A couple of weeks ago I noted that the EFF filed suit against the Washington Secretary of State regarding underage voters. I noticed three of the voters on the list were from my county, so I contacted my county auditor, Carolyn Weikel*, and asked her about them. She was confused too, but did some research and got back to me today.

It turns out that all three were not registered with Snohomish County, despite being listed as registered with the state. The state will accept registration information, and pass it along to the county, which will then verify the information, accept it into the database (or not), and pass the information back up to the state. And Weikel told me that she wants the information, even for an underage voter: the county wants to have the control. And in these three cases, the controls worked. One was set as a "fatal pend" (election-speak for an ineligible registration) and the other two had been deleted.

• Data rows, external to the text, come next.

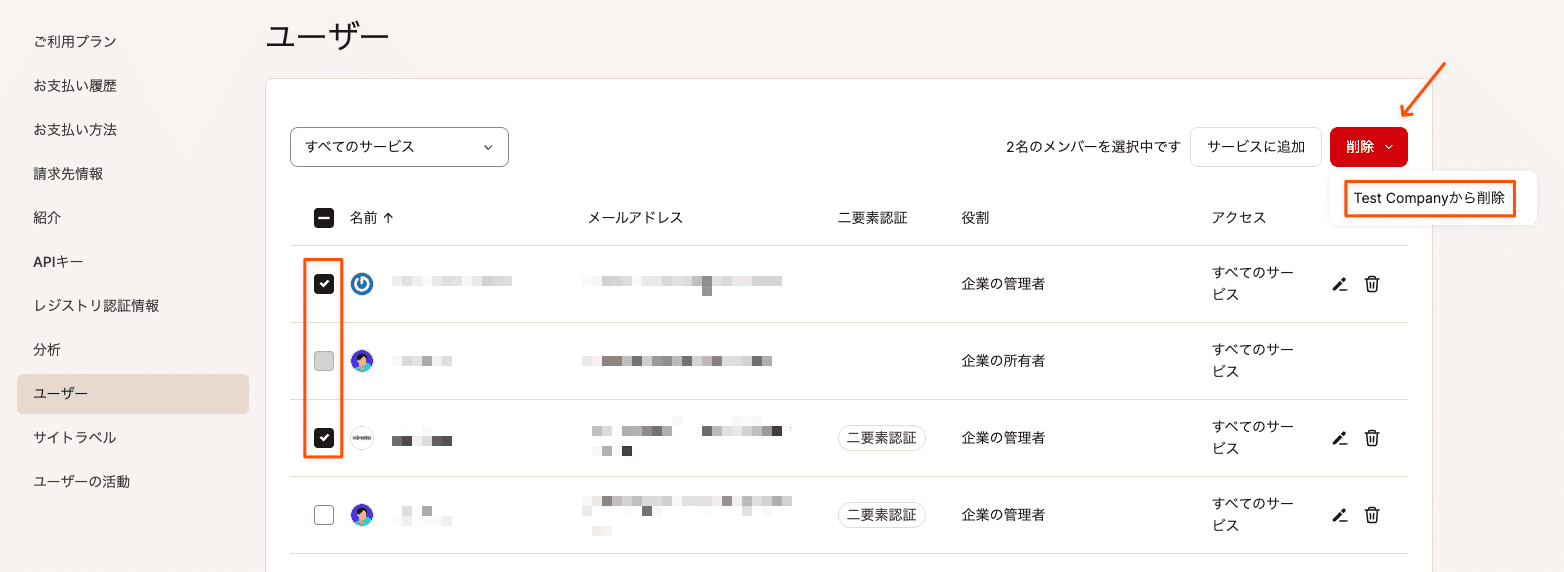Click avatar of the 企業の所有者 user
The height and width of the screenshot is (572, 1564).
(362, 361)
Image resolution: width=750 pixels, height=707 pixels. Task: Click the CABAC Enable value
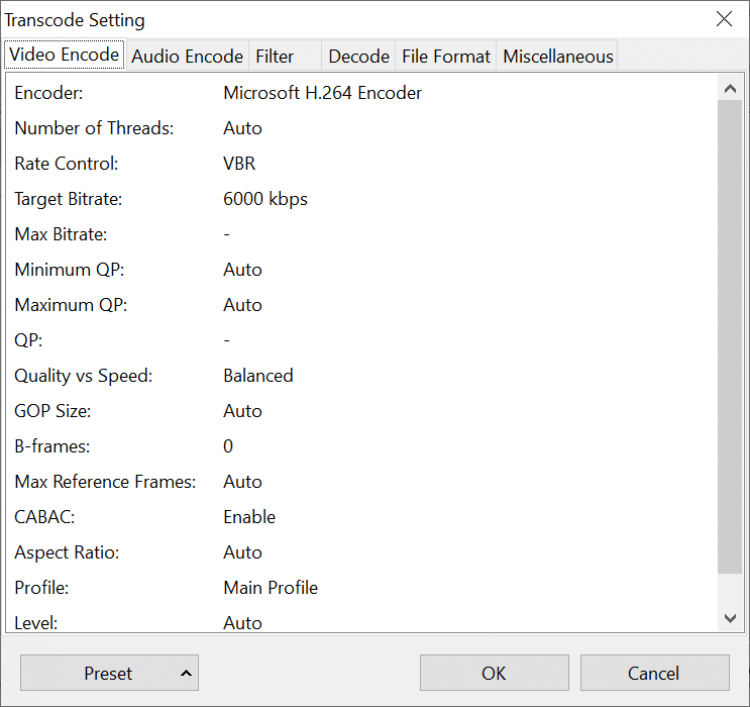coord(249,517)
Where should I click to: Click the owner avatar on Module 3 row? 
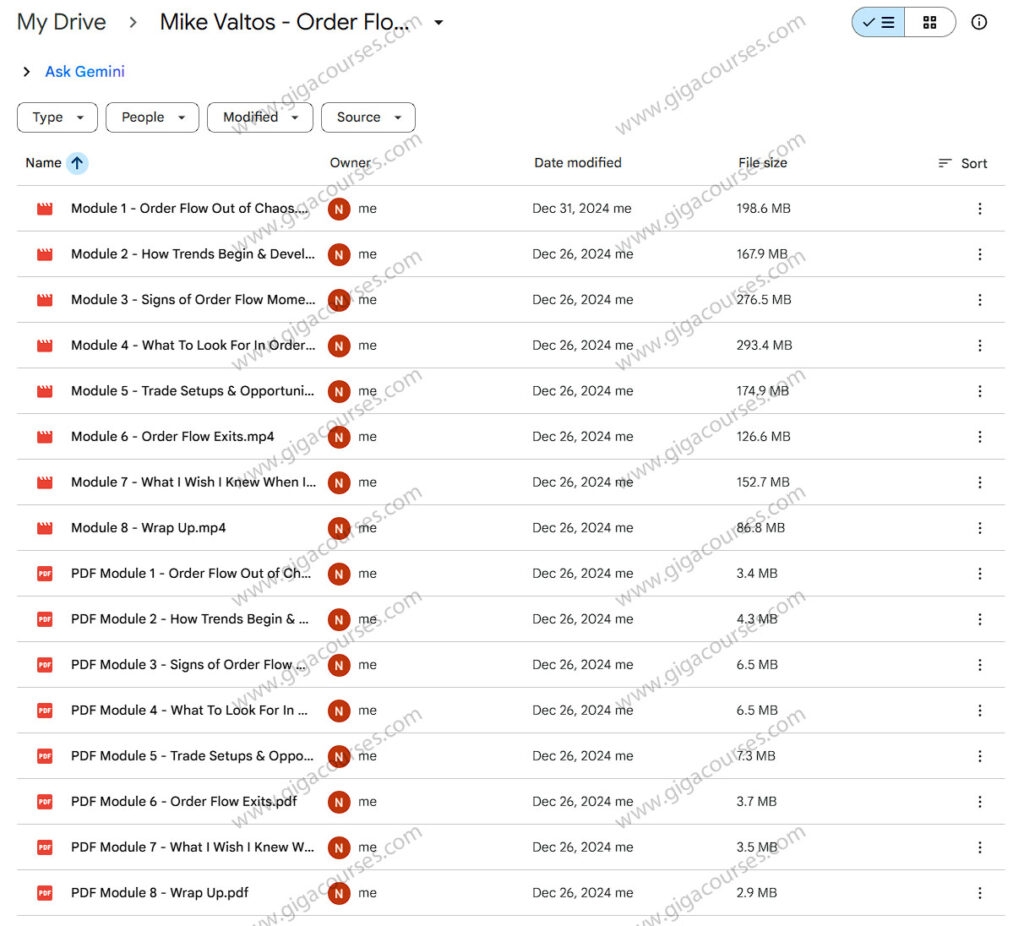pos(339,300)
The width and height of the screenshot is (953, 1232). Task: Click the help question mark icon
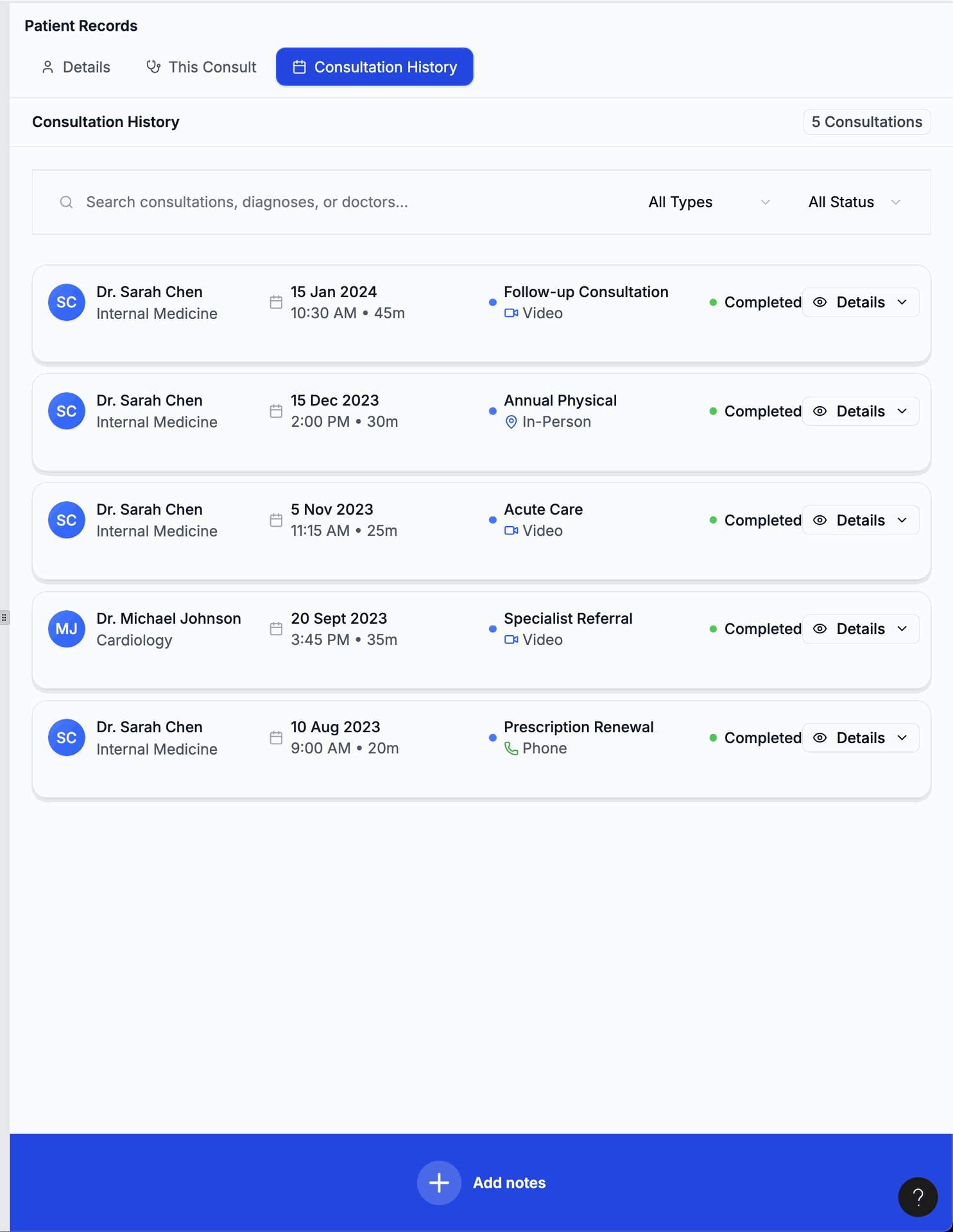tap(918, 1197)
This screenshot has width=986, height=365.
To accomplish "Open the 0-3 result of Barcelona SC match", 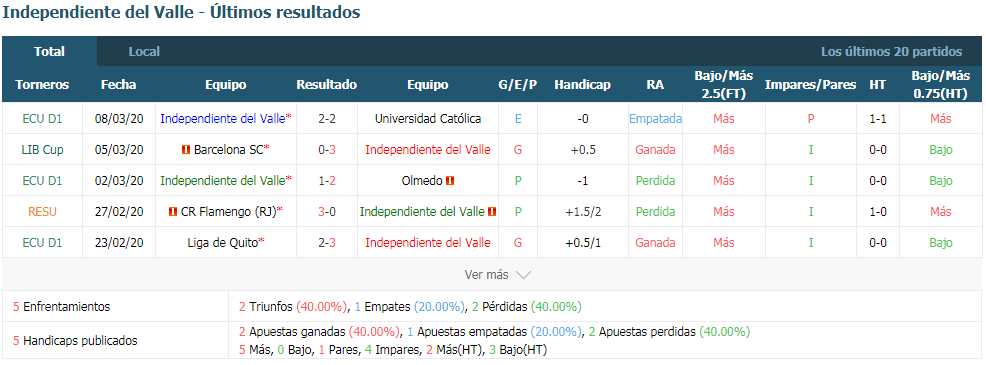I will tap(327, 150).
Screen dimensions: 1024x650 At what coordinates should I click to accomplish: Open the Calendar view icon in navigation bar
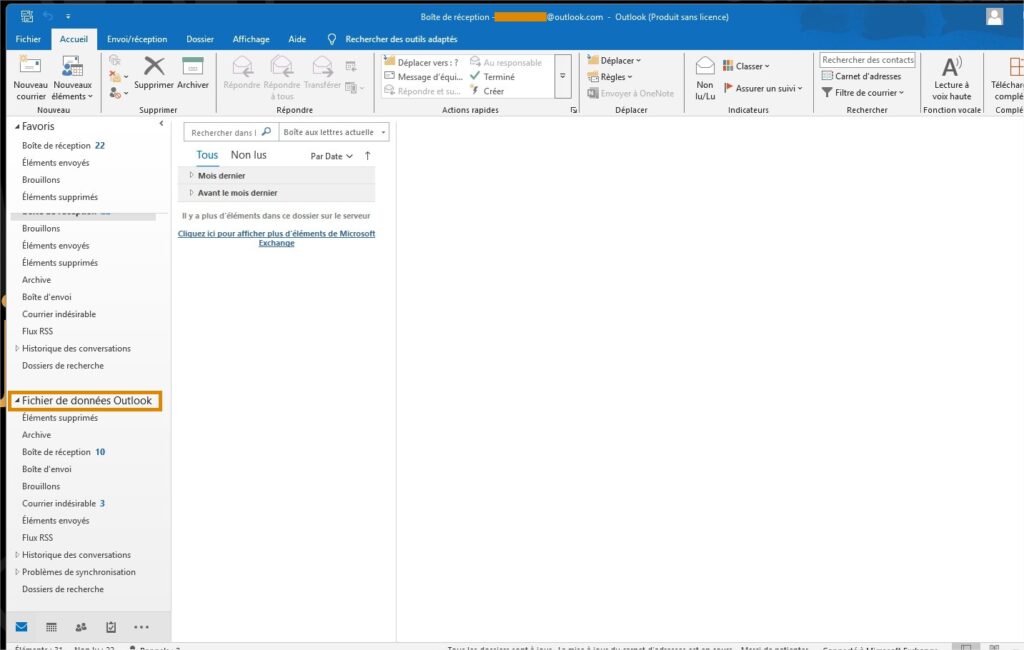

It seems like what didn't quite work properly, if I understood correctly, is that some of the information didn't get back up to the state properly, or at least not very quickly. There will be temporary disrepancies between the state and county databases. Those three voters shouldn't have been in the state database (and I believe they no longer are, though whether it's because the county sent up information causing their removal, or the state was responding to the EFF's posting of the list of voters, I don't know), but what's important is that they are not registered with the county, and the county keeps the canonical database for its voters, not the state.

So the bottom line is that while there do seem to be some problems, at least in Snohomish County, those voters were not properly registered (despite what the state database said) and were never going to receive ballots.

* For those of you who may not recognize the name, Carolyn Diepenbrock was recently married, and has changed her name. Congratulations, Carolyn!

Cross-posted on <pudge/*>.

Posted by pudge at October 17, 2008 01:20 PM | Email This
Comments
1. NOOOOOOO not ACORN again.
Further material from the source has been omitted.